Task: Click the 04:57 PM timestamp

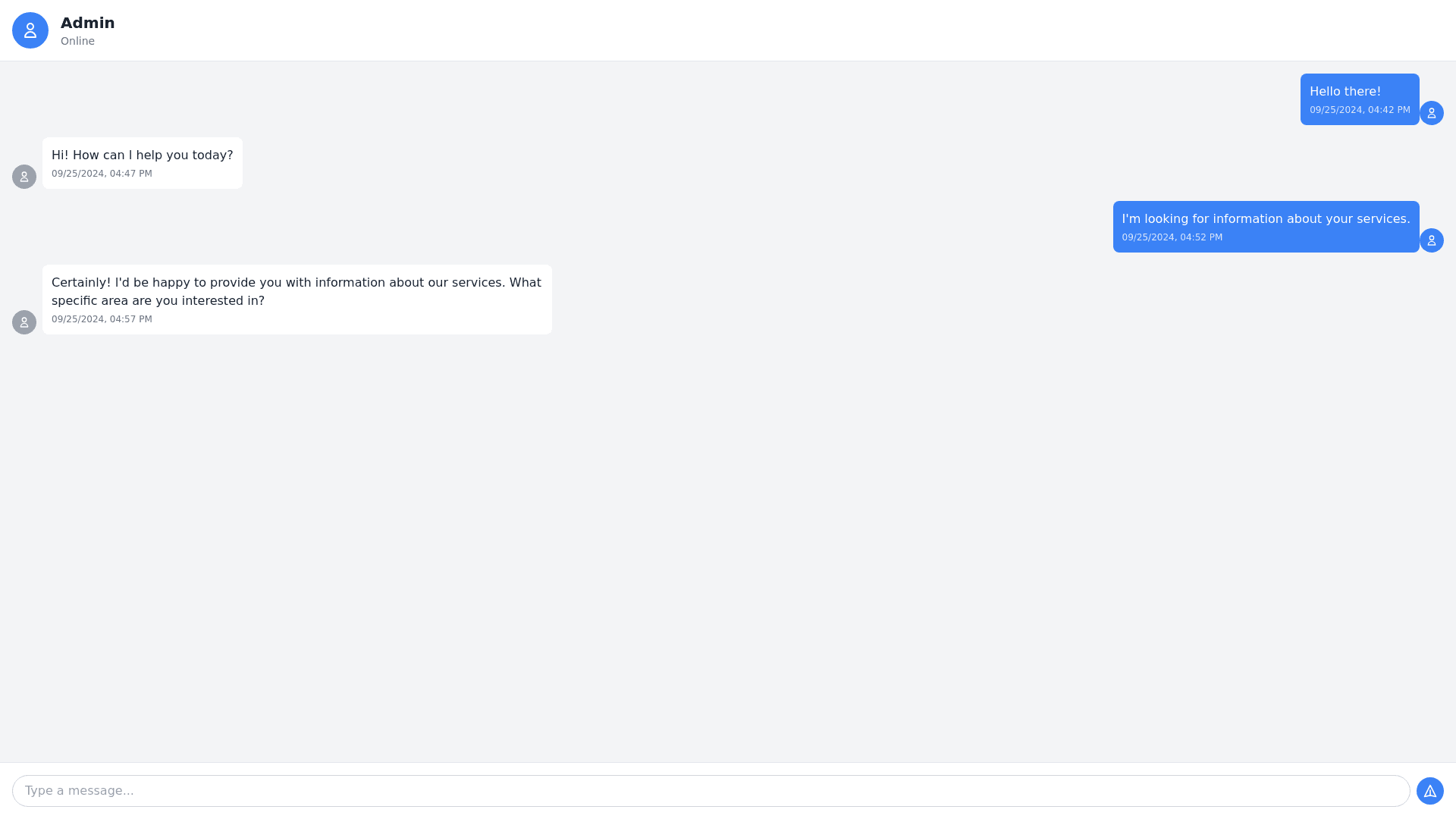Action: 102,319
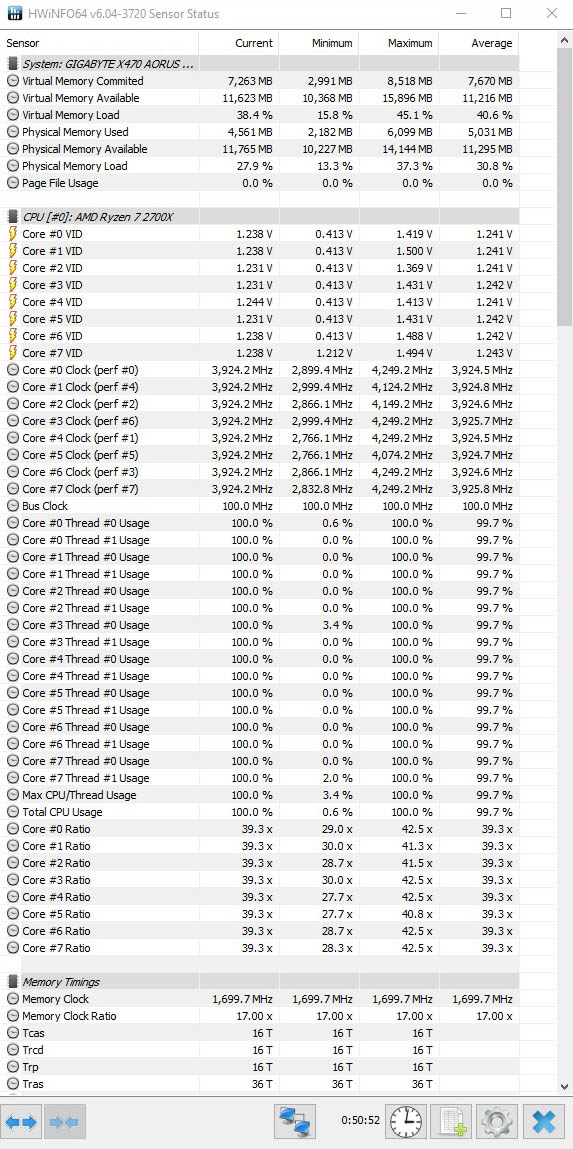Open the network remote sensors icon

pyautogui.click(x=295, y=1121)
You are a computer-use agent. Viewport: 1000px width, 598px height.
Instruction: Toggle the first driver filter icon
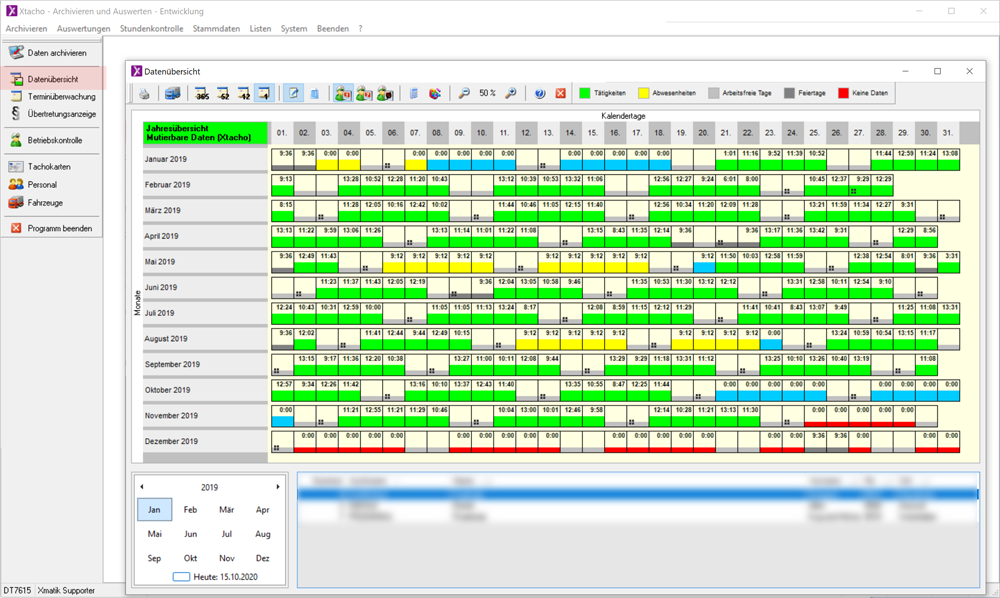(x=343, y=93)
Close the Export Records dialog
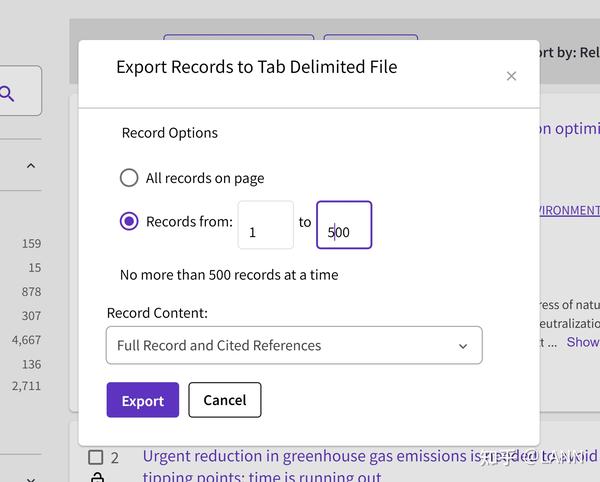Viewport: 600px width, 482px height. tap(511, 76)
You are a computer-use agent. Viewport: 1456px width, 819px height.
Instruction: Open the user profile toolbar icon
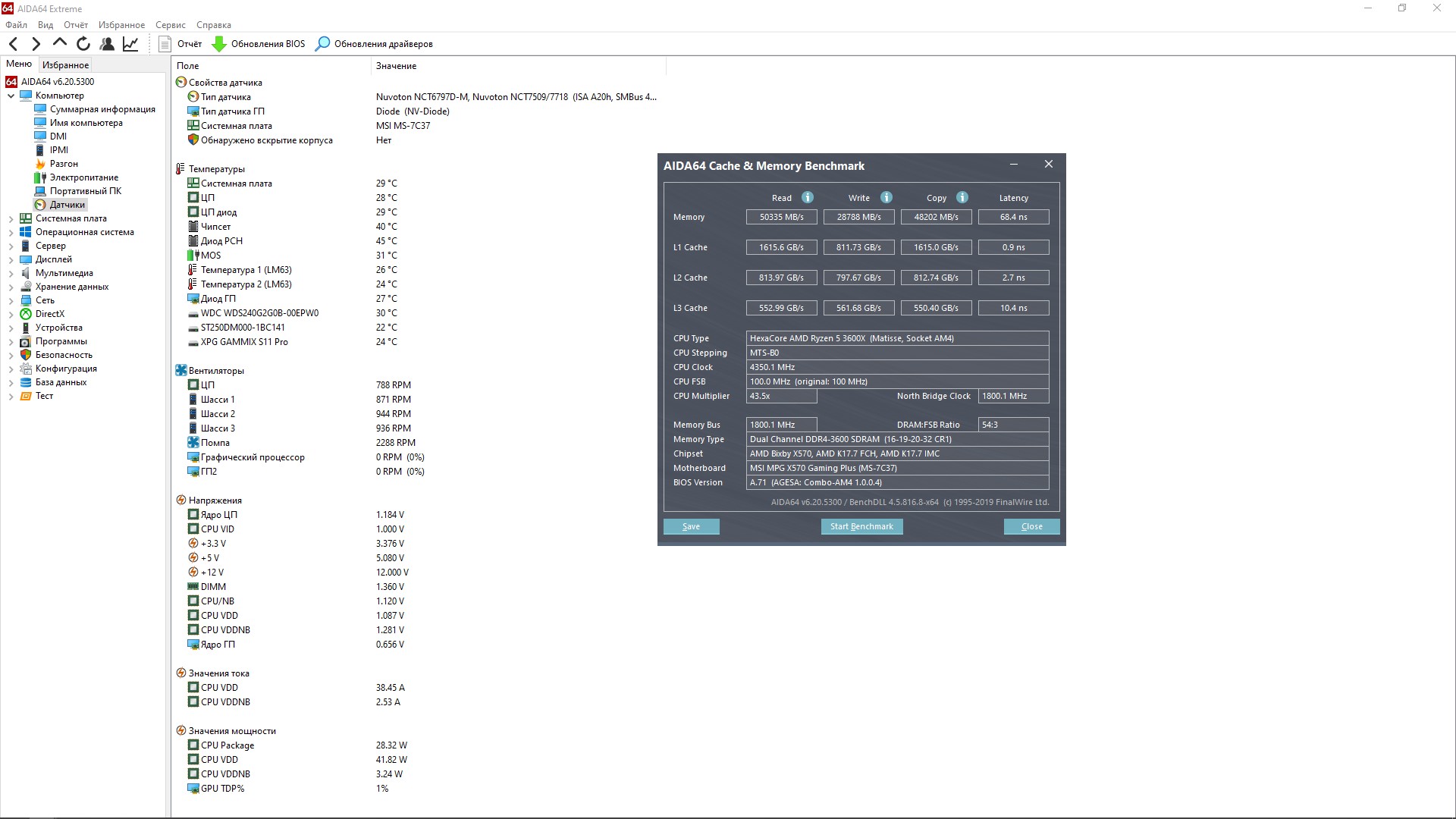(x=107, y=44)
=======
演習の目的
上のリストのうち、「You are a computer-use agent. Viewport: 1456px」を含む行から末尾までを、1行を1つの文字列とするJSON配列に変換してください（両端の行を含み、空行は除く）。画像は答えに含めないでください。

課題の解答
[
  "You are a computer-use agent. Viewport: 1456px width, 819px height.",
  "Instruction: Open the user profile toolbar icon",
  "(x=107, y=44)"
]